Carcinogenicity: via dermal route

Endpoint conclusion
Endpoint conclusion:
no study available

Justification for classification or non-classification

See discussion. Not classified based on data on the registered substance and on a closely related substance.

Additional information

No data available on registered substance.

No test is proposed because:

  • Genotoxic potential of the registered substance has been excluded in a standard test battery: Ames test (with limited reliability), chromosomal aberration assay (reliable) and mouse lymphoma assay (reliable); this was further confirmed in a mammalian cell transformation assay which was non-guideline but may be considered as a carcinogenicity screening assay (reliability not assessable).
  • No marked organ/tissue toxicity was noted in available repeated-dose or reproductive toxicity studies.
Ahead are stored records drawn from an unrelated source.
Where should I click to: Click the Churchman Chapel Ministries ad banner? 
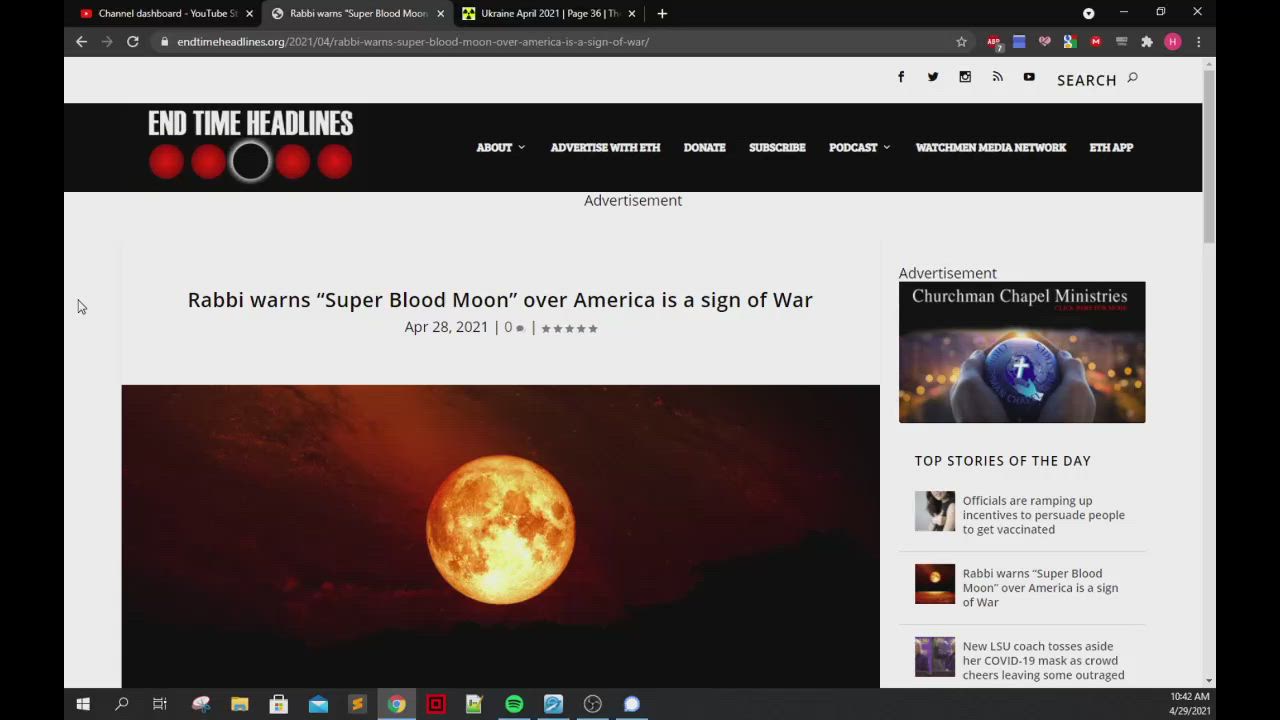click(1021, 352)
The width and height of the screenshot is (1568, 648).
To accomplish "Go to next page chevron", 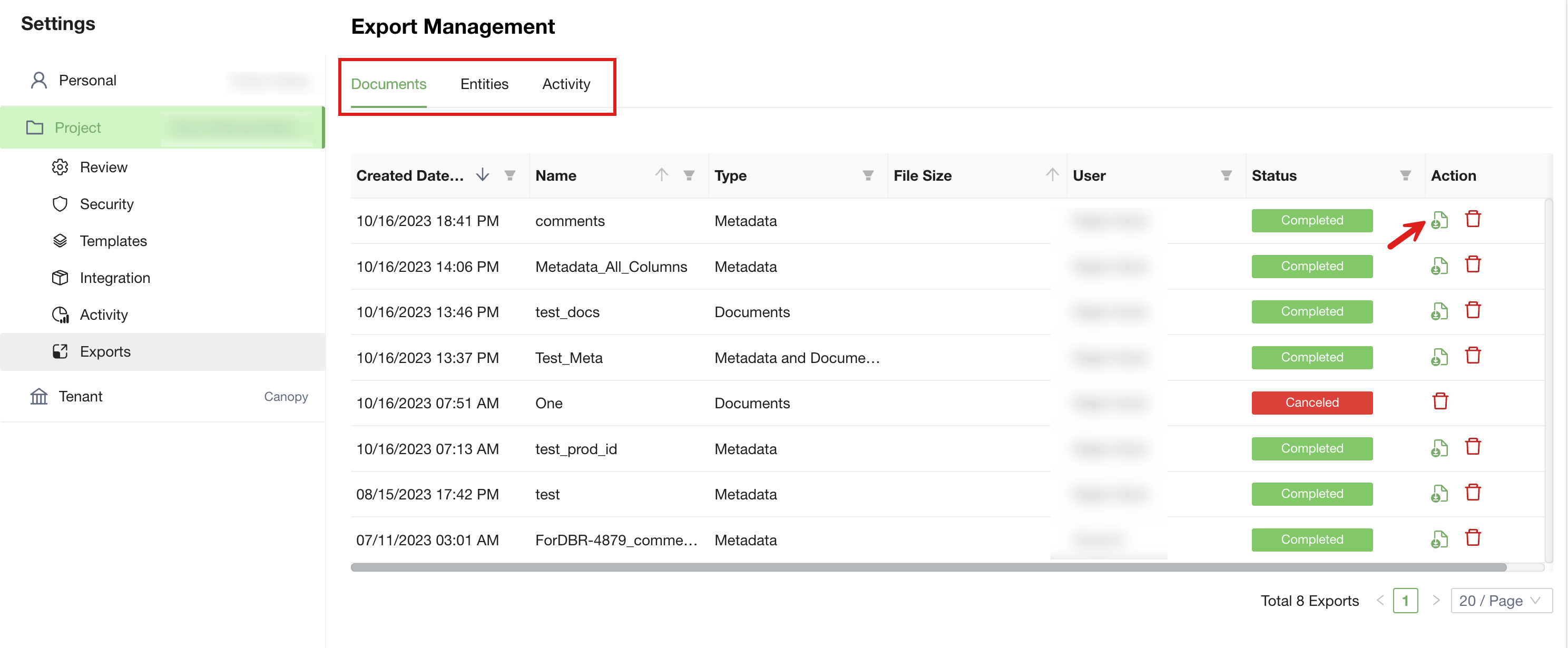I will [1436, 600].
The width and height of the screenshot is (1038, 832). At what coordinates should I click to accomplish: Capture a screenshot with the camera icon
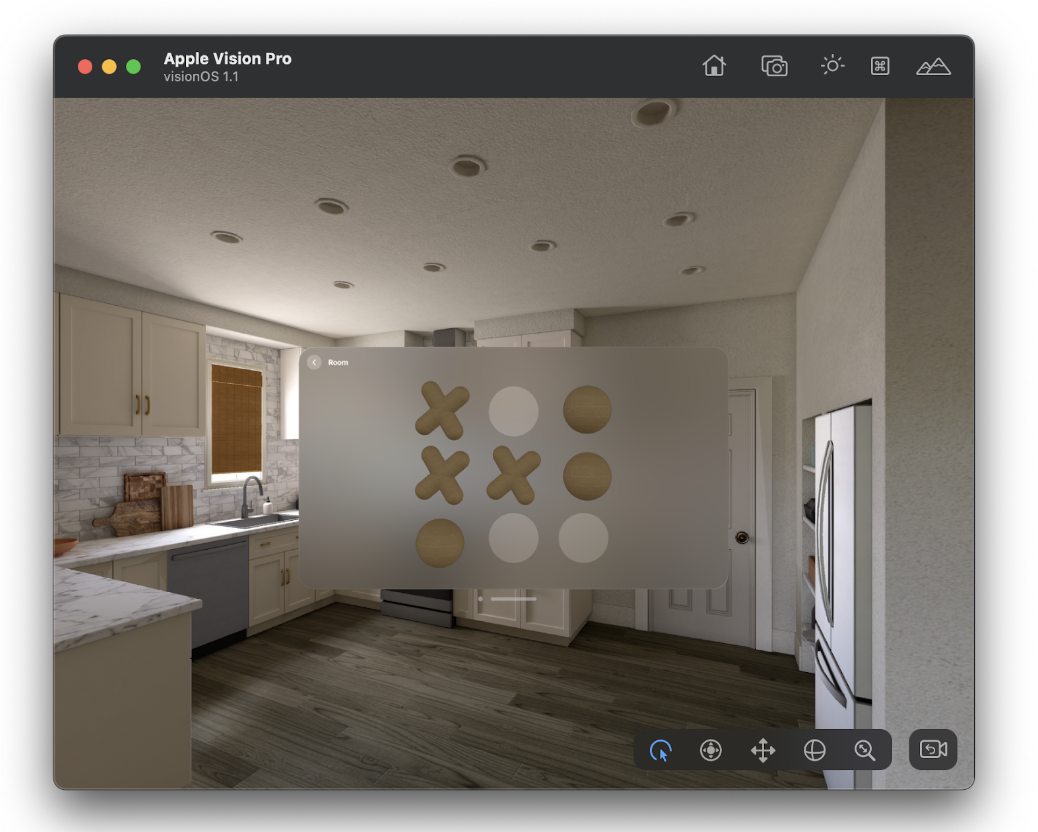(x=774, y=66)
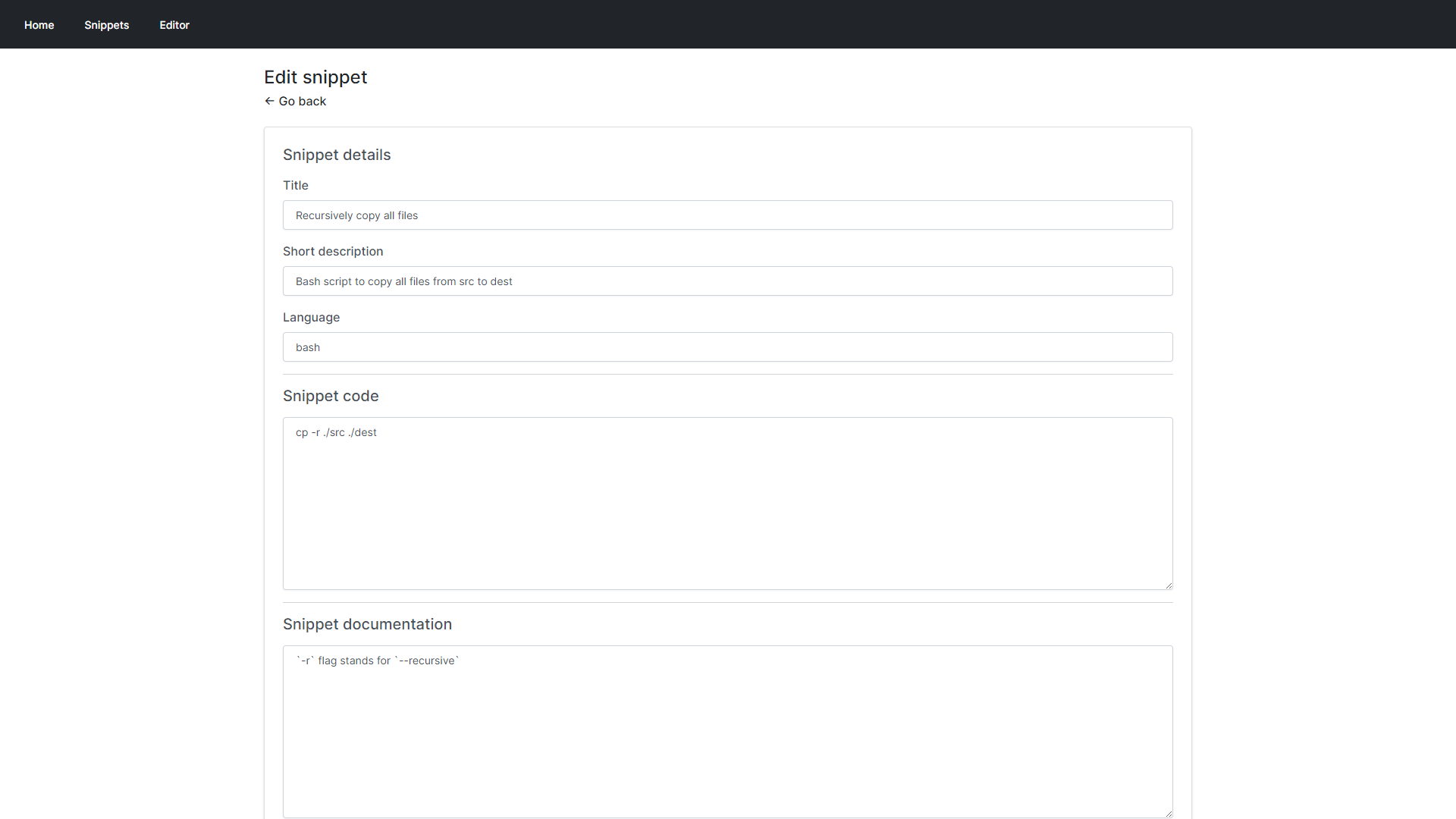This screenshot has width=1456, height=819.
Task: Click the Snippet code section heading
Action: pos(331,396)
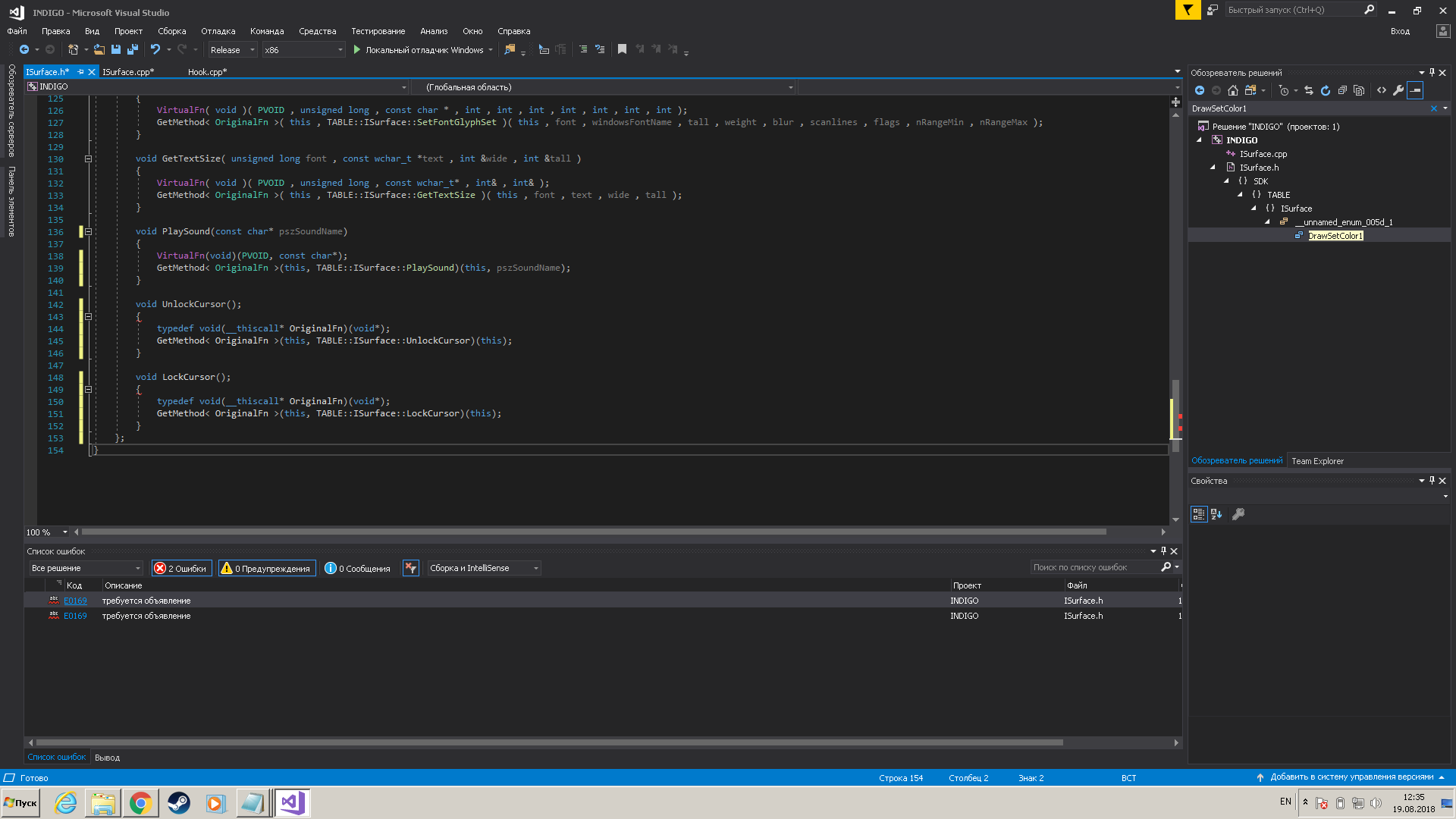This screenshot has height=819, width=1456.
Task: Click the horizontal scrollbar under the code editor
Action: click(592, 532)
In general the observed toxicity was limited to reduced weight gain. This does not sugget non-genotoxic carcinogenesis which may occur due to, e.g., prolonged cell stimulation and/or cytotoxicity.
  • The closely related substance 2-ethyl hexanol (NB: the synthesis precursor of the registered substance) was studied for carcinogenic potential in rat (24 months) and mouse (18 months). Both FDA and EPA concluded that it was not carcinogenic. Corresponding reviews are attached.